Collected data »

--- START ---

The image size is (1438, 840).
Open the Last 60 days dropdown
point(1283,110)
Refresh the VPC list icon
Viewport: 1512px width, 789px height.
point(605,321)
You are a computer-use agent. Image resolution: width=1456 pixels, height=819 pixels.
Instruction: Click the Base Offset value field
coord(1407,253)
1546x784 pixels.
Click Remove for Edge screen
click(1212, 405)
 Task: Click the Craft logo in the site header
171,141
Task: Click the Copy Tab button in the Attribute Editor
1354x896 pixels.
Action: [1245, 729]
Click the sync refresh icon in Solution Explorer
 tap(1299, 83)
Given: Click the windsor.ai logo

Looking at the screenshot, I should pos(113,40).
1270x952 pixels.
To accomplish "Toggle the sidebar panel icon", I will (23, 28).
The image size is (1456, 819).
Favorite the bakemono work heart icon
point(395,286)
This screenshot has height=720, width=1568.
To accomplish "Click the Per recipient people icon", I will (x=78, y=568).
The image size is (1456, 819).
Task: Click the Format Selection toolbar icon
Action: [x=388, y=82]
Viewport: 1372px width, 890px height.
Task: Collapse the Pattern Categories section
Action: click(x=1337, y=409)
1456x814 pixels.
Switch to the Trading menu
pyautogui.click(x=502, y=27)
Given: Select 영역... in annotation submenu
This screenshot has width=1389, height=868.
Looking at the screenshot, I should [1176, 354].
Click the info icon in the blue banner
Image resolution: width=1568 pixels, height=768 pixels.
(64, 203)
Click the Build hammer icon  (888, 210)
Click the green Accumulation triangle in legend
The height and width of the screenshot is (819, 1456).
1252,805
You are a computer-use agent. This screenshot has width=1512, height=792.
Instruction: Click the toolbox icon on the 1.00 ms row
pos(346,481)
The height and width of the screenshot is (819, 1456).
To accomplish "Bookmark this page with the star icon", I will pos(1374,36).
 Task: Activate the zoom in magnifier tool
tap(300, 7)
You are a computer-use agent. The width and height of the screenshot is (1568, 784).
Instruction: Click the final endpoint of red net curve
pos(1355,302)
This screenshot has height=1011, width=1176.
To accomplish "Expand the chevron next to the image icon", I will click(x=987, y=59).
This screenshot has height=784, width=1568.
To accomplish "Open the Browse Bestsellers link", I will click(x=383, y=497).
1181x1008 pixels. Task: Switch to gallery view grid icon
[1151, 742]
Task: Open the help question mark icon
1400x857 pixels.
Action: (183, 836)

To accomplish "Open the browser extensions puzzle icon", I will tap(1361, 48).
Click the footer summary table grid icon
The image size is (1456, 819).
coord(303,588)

--- END ---

Problem to work on »
Would you return, unchanged, the lines from the one containing "This screenshot has height=784, width=1568." through the end of the entries?

Task response »
This screenshot has height=784, width=1568.
To accomplish "Open the Browse Bestsellers link", I will click(x=383, y=497).
1181x1008 pixels. Task: Switch to gallery view grid icon
[1151, 742]
Task: Open the help question mark icon
1400x857 pixels.
Action: (183, 836)

To accomplish "Open the browser extensions puzzle icon", I will tap(1361, 48).
Click the footer summary table grid icon
The image size is (1456, 819).
coord(303,588)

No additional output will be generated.